For years, the Recording Industry Association of America (RIAA), the Motion Picture Association of America (MPAA) and other interest groups made a simple argument whenever the topic of file-sharing came up: sharing songs, e-books, games, software programs and movies for free on the Internet—usually via peer-to-peer (P2P) networks—hurt artists.
Why would anyone actually buy a piece of media through regular sales channels, those groups argued, when it could be theirs for the low, low price of zero dollars?
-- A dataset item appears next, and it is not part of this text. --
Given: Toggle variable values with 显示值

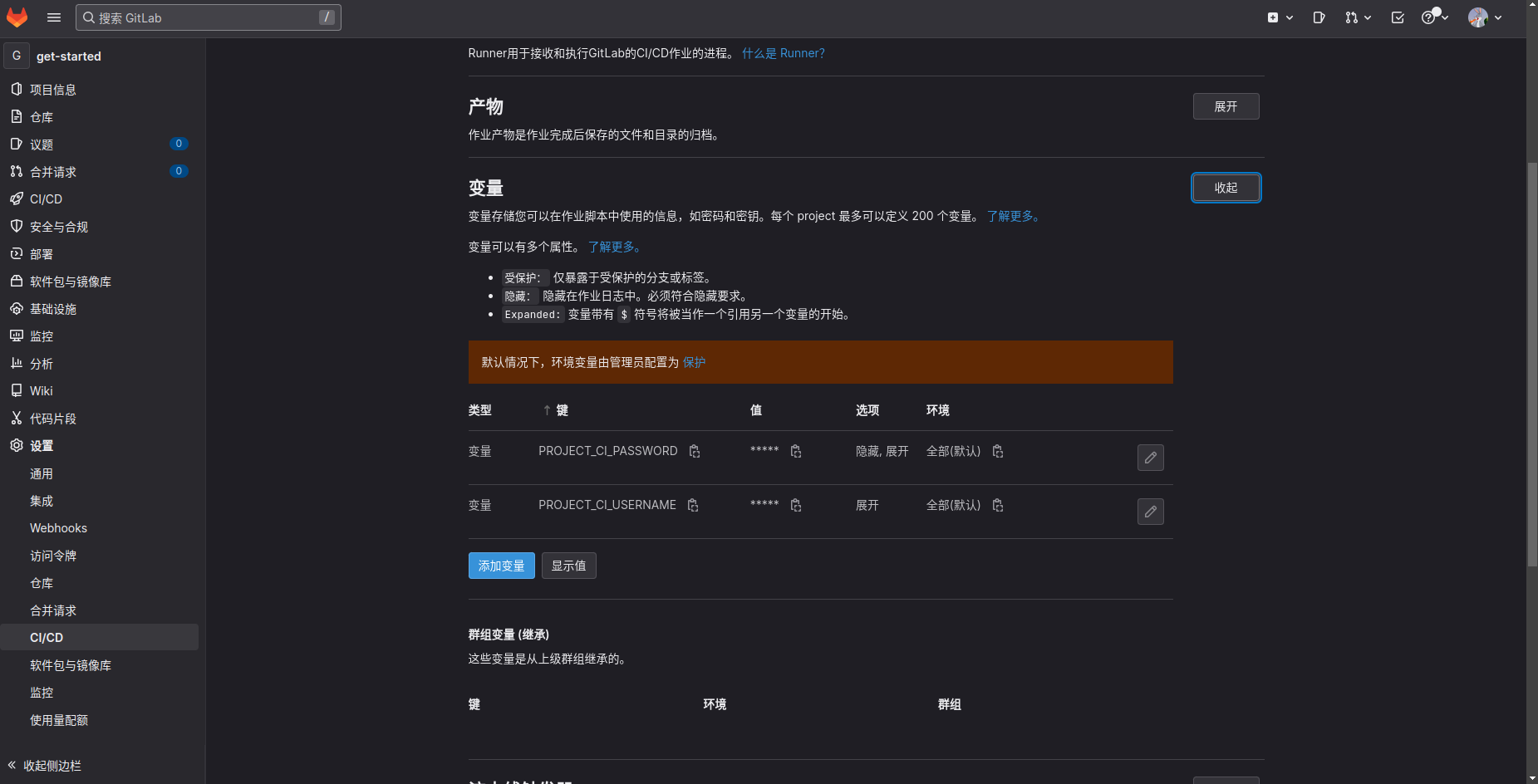Looking at the screenshot, I should click(x=568, y=566).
But a new study from the American Assembly at Columbia University—made possible by a research grant from Google, which sells a variety of media through its Google Play online storefront—suggests that P2P file sharers are also heavy consumers of traditional media. “In the [United States], they buy roughly 30 percent more digital music,” reads the study’s introduction. “They also display marginally higher willingness to pay.”
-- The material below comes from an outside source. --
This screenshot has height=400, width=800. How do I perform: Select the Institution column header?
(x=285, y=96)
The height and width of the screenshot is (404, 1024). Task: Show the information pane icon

Furthermore, “there is no significant difference between those who copy or file share and those who do not.”
Roughly 46 percent of American adults “have acquired media in ways other than buying a licit product,” the study detailed, “whether by copying files or disks from family and friends; downloading music, TV shows, or movies for free; or purchasing pirated DVDs.” Among those 18-to-29-years-old, copiers were much more prevalent—a full 70 percent of those surveyed.
As the study notes, governing bodies have taken several drastic steps over the past few years to limit peer-to-peer and online storage Websites such as Megaupload, which in turn has cast doubt “over the legal status of a wide array of web services.” Meanwhile, organizations such as human rights groups and even some courts have pushed back against what’s perceived as some of the more draconian regulatory measures.
Of course, file-sharing networks are also doing more to protect themselves. Back in October 2012, The Pirate Bay—arguably the most infamous of them all—announced that it was moving its operations into the cloud. “Now we’ve gotten rid of the servers. Slowly and steadily we are getting rid of our earthly form and ascending into the next stage, the cloud,” read a note posted on the Website’s blog. “Our data flows around in thousands of clouds, in deeply encrypted forms, ready to be used when necessary. Earth bound nodes that transform the data are as deeply encrypted and reboot into a deadlock if not used for 8 hours.”
Nor is streaming, viewed by some as a good way to mitigate piracy, a format in use by a majority of Americans: some 13 percent of adults surveyed by American Assembly indicated that they relied on streaming services for “most or all” of music listening, with half listening through paid subscriptions. Germans—the other major group involved in the survey—used those services even less.
Study results like these are unlikely to change the course of groups determined to harry file-sharing networks into nonexistence. But in the battle over copyrights to data, it does provide some interesting perspective.